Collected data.
=== Section Start ===

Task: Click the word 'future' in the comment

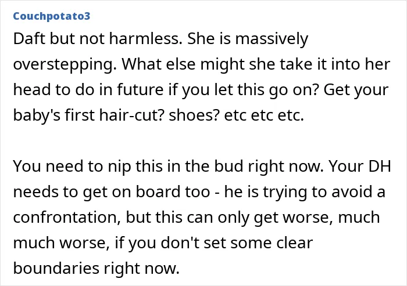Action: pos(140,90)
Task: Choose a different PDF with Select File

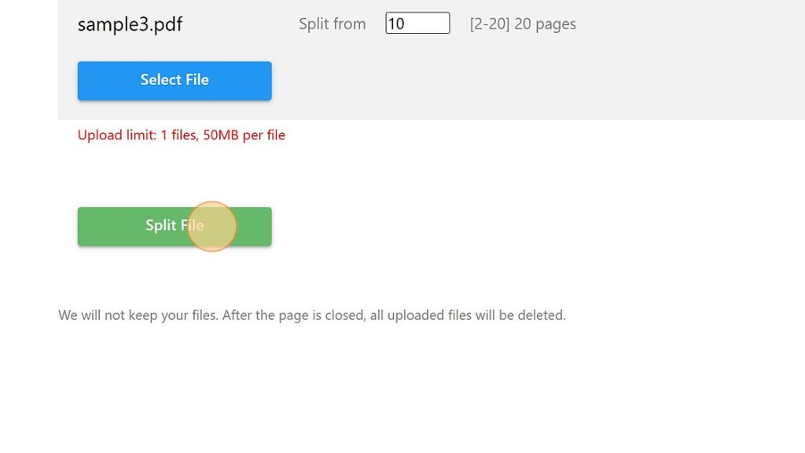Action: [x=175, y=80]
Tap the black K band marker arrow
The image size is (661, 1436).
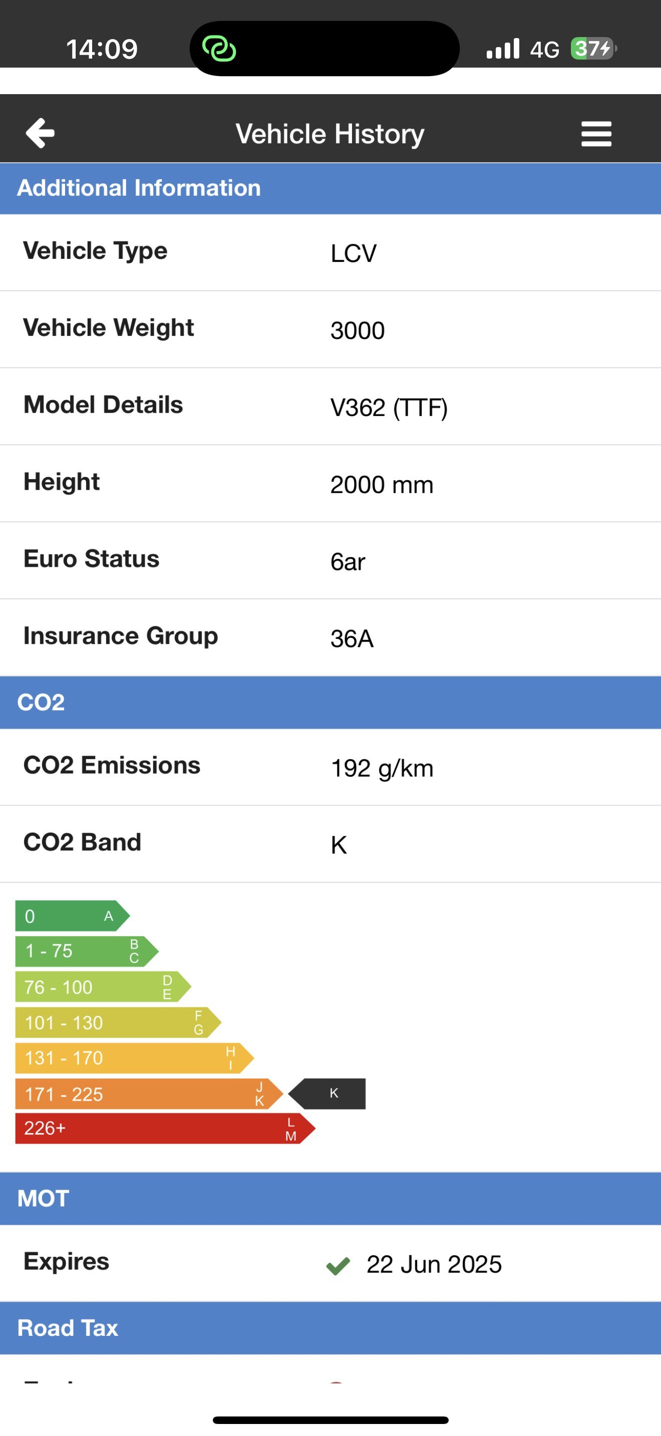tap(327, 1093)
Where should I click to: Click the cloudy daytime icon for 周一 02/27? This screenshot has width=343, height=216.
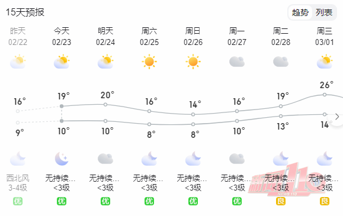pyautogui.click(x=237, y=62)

=== Section End ===

Problem to work on.
The records above should be returned exactly, with only their pictures held back.

Reply to the exercise.
Task: Click the word 'future' in the comment

Action: pos(140,90)
Task: Choose a different PDF with Select File

Action: [x=175, y=80]
Tap the black K band marker arrow
The image size is (661, 1436).
tap(327, 1093)
Where should I click to: Click the cloudy daytime icon for 周一 02/27? This screenshot has width=343, height=216.
pyautogui.click(x=237, y=62)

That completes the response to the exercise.